Scaling Gaussian Process Regression with Derivatives
This addresses a computational problem for researchers and practitioners using Gaussian processes in applications like Bayesian optimization, though it is incremental as it builds on existing iterative methods.
The paper tackles the computational bottleneck of Gaussian process regression with derivatives, which scales prohibitively as O(n^3d^3), by proposing iterative solvers with fast matrix-vector multiplications and preconditioning, enabling Bayesian optimization to scale to high-dimensional problems and large budgets.
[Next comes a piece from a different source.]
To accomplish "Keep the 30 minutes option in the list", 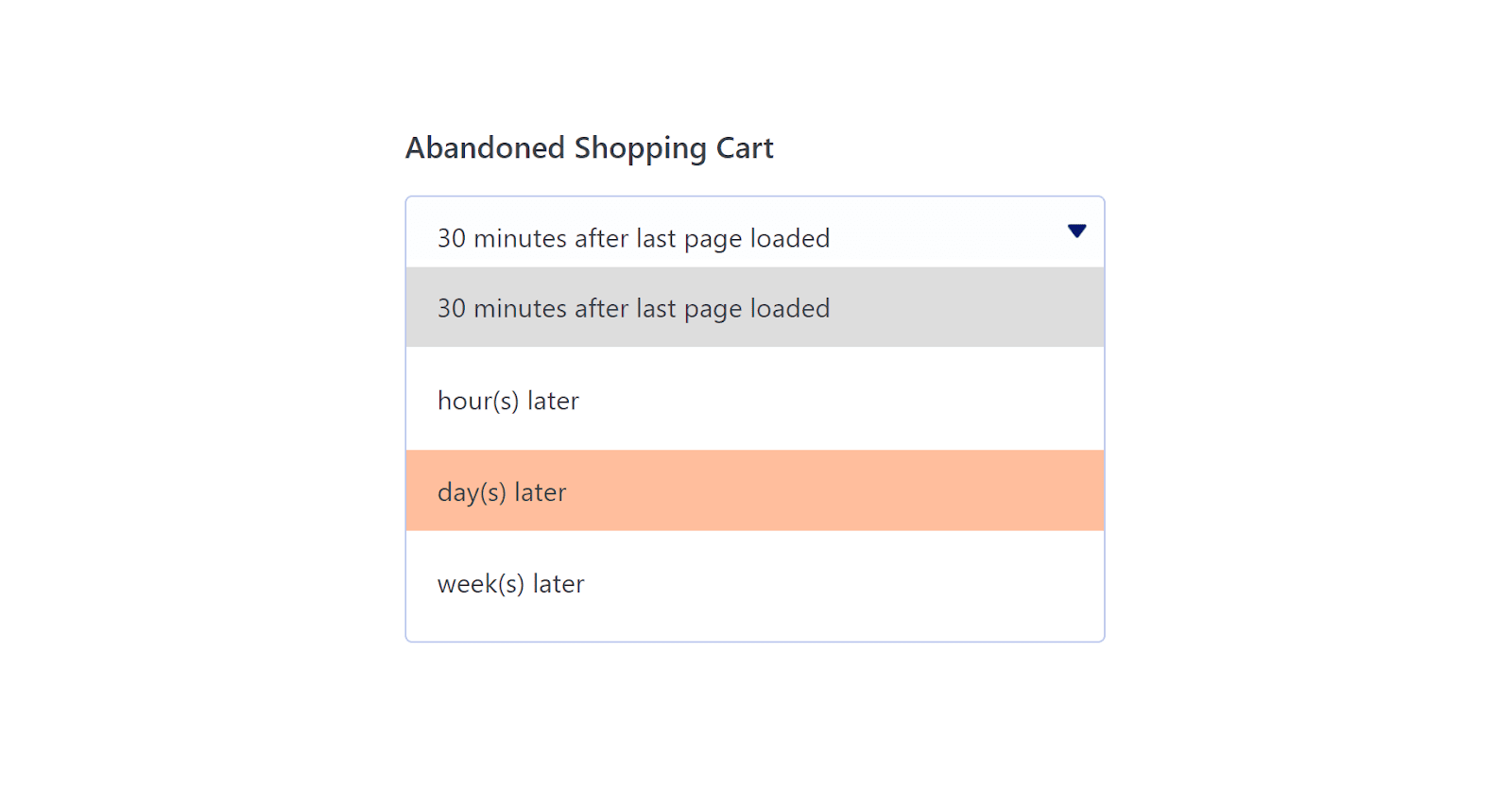I will click(x=755, y=307).
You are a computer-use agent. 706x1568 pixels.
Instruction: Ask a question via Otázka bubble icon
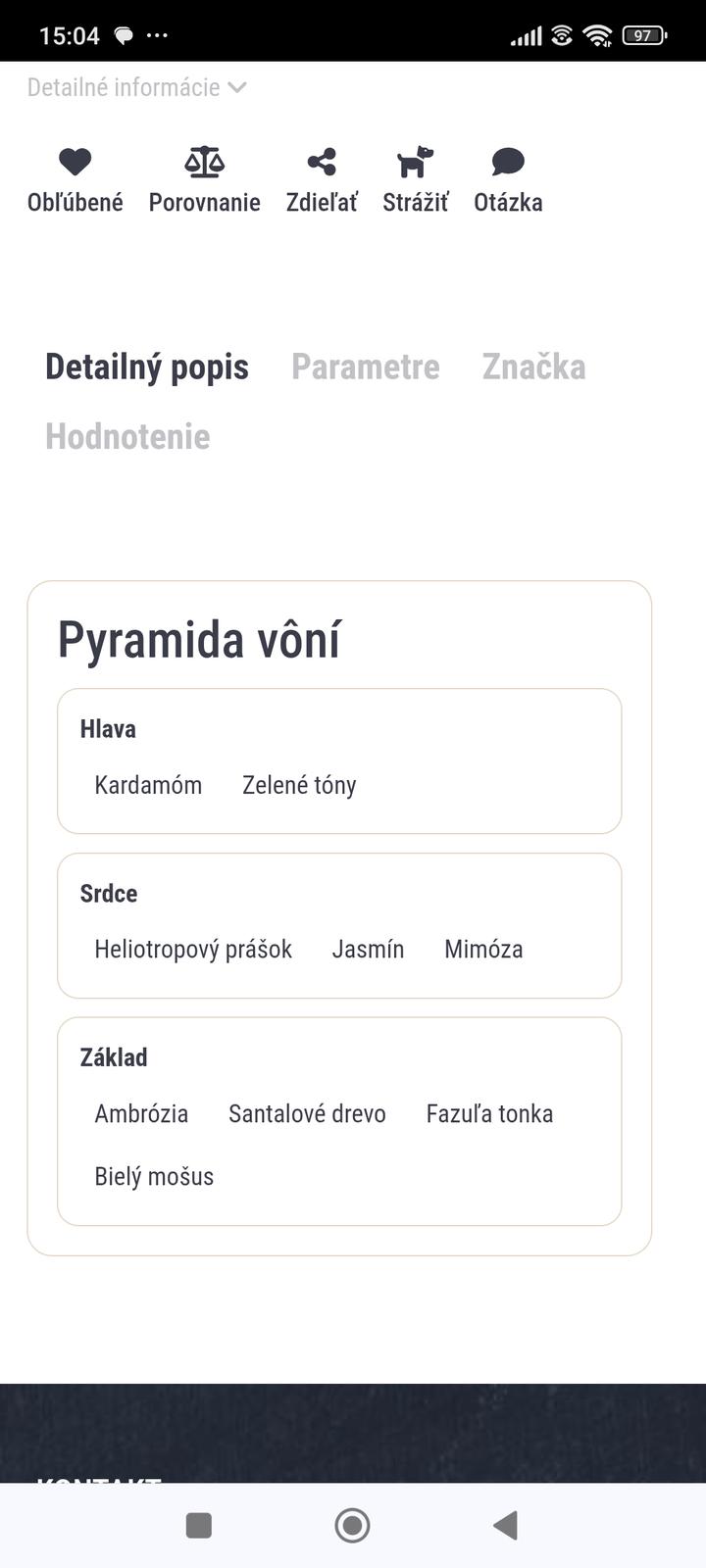tap(508, 162)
Gaussian processes (GPs) with derivatives are useful in many applications, including Bayesian optimization, implicit surface reconstruction, and terrain reconstruction. Fitting a GP to function values and derivatives at $n$ points in $d$ dimensions requires linear solves and log determinants with an ${n(d+1) \times n(d+1)}$ positive definite matrix -- leading to prohibitive $\mathcal{O}(n^3d^3)$ computations for standard direct methods. We propose iterative solvers using fast $\mathcal{O}(nd)$ matrix-vector multiplications (MVMs), together with pivoted Cholesky preconditioning that cuts the iterations to convergence by several orders of magnitude, allowing for fast kernel learning and prediction. Our approaches, together with dimensionality reduction, enables Bayesian optimization with derivatives to scale to high-dimensional problems and large evaluation budgets.